Pas du tout, non. Militairement, les frappes qui étaient un « bon plan » au départ ne seront pas efficaces sans troupes au sol et les seules qu’on risque d’avoir, restent les troupes kurdes car les Turcs ont dit non. Ils n’enverront pas de troupes au sol. Pourtant, ils sont les seuls qui pourraient vraiment aider les Kurdes. Au delà d’un point de vue non seulement éthique, moral etc., c’est une exigence tout bêtement militaire. Les frappes ayant par ailleurs des effets collatéraux pervers. Quand on tape sur Daech en Irak, Daech reflue automatiquement sur la Syrie et quand on frappe sur la Syrie, cela reflue automatiquement vers le nord , vers la frontière turque.

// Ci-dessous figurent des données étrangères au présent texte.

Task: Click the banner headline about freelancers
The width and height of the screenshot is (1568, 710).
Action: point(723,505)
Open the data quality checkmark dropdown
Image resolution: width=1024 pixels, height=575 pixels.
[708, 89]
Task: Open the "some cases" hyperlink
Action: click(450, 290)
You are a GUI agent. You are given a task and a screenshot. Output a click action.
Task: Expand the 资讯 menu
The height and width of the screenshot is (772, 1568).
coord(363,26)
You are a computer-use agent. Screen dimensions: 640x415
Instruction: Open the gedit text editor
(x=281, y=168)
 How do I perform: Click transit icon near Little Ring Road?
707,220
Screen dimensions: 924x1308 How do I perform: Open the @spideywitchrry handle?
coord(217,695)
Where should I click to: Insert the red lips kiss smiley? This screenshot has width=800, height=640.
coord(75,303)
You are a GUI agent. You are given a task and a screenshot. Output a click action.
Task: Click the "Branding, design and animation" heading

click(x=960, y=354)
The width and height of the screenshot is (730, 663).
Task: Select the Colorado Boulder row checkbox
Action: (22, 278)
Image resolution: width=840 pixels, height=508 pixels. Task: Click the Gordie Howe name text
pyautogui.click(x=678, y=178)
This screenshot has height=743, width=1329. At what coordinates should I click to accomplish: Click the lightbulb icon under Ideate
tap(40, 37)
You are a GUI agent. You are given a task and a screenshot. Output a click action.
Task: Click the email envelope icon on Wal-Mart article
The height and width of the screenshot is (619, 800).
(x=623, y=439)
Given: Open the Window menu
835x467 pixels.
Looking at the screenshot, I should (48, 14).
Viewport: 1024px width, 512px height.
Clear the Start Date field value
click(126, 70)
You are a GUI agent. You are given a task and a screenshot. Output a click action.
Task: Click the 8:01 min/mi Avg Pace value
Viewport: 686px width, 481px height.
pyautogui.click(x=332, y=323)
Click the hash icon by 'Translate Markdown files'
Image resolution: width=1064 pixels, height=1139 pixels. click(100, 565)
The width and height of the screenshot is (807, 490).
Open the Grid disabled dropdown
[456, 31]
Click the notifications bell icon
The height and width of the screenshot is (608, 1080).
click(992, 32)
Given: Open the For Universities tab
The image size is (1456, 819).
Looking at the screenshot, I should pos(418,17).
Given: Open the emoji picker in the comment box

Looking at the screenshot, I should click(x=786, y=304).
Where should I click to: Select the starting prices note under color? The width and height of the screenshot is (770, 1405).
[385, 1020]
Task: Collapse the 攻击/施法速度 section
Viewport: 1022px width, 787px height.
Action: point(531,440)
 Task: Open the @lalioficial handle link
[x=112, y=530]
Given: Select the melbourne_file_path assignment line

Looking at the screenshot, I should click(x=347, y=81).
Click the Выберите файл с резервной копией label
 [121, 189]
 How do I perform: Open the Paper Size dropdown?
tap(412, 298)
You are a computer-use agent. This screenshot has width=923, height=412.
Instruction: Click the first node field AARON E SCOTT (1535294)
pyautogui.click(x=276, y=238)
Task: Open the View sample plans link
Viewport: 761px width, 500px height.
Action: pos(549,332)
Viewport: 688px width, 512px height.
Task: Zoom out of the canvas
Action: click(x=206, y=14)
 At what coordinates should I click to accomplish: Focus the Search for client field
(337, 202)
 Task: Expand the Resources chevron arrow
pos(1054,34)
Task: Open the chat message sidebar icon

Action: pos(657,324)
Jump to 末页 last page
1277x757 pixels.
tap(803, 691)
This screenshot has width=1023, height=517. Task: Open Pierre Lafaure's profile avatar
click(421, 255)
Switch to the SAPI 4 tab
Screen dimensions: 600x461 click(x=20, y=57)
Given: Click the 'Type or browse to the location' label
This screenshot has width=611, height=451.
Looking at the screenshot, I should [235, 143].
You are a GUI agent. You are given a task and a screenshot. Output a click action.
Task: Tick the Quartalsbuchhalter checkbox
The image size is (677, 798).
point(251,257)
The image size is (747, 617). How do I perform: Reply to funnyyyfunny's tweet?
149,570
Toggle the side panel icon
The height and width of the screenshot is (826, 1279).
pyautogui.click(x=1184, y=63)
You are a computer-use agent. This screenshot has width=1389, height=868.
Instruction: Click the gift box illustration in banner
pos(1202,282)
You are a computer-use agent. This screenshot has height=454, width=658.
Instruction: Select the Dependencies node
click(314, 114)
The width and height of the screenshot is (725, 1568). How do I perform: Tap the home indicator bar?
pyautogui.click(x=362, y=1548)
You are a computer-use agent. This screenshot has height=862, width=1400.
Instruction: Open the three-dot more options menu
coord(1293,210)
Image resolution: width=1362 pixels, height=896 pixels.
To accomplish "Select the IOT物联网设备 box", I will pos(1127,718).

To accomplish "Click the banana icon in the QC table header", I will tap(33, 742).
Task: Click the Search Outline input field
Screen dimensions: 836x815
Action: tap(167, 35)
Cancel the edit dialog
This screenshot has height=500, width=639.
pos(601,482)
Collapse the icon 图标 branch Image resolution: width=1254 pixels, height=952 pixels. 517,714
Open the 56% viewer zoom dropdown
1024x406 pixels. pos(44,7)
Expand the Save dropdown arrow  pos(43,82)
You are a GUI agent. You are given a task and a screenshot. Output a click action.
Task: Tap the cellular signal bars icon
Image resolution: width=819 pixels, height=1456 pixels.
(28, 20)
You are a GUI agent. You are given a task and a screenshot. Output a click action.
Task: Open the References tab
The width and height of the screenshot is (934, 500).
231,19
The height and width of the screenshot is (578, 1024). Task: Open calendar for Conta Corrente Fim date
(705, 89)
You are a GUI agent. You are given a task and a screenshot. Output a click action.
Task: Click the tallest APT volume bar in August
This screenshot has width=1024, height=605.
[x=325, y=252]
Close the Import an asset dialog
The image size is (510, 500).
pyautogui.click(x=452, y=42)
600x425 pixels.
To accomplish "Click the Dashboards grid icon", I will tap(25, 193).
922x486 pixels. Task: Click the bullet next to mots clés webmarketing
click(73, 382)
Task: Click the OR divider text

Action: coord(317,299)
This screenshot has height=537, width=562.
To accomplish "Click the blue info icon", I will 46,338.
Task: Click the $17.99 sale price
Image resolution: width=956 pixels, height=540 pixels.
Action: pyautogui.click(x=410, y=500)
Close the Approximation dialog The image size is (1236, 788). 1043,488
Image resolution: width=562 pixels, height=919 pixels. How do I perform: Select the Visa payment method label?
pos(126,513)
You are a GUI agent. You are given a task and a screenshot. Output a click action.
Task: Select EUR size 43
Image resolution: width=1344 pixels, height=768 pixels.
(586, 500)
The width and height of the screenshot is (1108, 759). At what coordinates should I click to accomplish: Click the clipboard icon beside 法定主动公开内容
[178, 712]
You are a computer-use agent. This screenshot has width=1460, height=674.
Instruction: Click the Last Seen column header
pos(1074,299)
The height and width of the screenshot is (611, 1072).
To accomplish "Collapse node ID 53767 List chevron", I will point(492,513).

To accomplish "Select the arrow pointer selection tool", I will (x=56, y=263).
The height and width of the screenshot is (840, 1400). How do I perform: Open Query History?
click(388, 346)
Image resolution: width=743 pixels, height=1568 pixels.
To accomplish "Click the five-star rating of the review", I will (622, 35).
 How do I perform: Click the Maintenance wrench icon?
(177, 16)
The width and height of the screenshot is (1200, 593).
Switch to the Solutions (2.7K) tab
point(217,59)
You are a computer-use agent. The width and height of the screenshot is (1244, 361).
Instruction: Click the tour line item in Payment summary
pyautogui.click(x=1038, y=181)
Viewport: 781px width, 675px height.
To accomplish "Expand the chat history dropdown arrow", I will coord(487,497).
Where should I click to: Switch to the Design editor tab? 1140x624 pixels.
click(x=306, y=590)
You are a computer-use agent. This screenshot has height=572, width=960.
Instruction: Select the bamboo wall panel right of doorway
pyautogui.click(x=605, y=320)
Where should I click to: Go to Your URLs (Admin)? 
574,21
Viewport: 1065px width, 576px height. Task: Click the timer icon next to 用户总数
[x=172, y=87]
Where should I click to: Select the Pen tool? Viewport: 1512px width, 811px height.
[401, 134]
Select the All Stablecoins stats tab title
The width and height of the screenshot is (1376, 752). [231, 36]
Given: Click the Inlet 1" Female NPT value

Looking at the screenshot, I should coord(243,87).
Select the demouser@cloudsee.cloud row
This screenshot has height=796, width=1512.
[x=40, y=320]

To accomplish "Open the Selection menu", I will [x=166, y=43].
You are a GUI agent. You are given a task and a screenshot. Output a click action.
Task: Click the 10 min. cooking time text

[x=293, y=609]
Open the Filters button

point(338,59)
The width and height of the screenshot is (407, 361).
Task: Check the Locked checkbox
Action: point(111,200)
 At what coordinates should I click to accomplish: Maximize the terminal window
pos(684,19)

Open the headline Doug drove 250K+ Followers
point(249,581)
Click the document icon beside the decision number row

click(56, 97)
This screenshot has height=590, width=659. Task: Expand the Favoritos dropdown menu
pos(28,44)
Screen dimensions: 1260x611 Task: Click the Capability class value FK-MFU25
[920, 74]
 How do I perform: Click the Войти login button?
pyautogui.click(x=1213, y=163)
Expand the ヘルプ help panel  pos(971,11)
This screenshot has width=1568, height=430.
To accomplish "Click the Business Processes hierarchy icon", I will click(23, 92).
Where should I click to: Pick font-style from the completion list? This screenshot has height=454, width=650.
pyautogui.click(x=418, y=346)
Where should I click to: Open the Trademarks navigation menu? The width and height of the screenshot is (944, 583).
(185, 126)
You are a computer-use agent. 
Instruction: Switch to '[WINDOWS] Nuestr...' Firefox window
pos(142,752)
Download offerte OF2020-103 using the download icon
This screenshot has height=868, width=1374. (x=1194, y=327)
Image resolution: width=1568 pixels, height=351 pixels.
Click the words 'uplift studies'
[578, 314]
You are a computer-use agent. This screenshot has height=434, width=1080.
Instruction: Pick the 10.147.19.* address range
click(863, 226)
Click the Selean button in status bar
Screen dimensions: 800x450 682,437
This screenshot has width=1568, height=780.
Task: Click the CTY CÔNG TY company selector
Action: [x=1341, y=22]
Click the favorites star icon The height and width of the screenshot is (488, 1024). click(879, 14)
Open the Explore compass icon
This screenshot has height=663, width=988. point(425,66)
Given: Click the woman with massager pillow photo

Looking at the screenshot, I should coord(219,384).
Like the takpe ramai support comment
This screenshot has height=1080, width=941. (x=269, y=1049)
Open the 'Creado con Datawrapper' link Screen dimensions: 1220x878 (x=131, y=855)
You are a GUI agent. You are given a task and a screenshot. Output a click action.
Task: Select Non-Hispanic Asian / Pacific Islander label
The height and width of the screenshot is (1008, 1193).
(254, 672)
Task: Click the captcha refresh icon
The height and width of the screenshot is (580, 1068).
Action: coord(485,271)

Et si la frontière turque n’est pas poreuse au kurdes, elle est poreuse à Daech…

Inextricable ?

Tout cela est extrêmement compliqué. S’il y a deux ans, quelqu’un avait affirmé qu’un jour Obama serait l’allié objectif de Bachar el-Assad et de l’Iran, cela aurait donné un énorme scoop … C’est pourtant ce qui se passe maintenant. Il n’y a pas de traité mais objectivement, ils se retrouvent du même côté militairement. Syrie, Iran et Obama. C’est…inédit…

Propos recueillis le 22 octobre 2014 par Aline Le Bail-Kremer

Informations du 25 octobre : Les États-Unis et leurs alliés de la coalition internationale ont mené 22 frappes aériennes vendredi et samedi en Irak contre Daech, a annoncé le Commandement central américain (CentCom). Les frappes ont notamment porté sur les secteurs habituellement visés : près du barrage de Mossoul et des villes de Falloujah et de Baïji, où se trouve une raffinerie pétrolière. Les frappes ont touché des unités de Daech, plus ou moins importantes, des bâtiments, des véhicules et des positions de combats.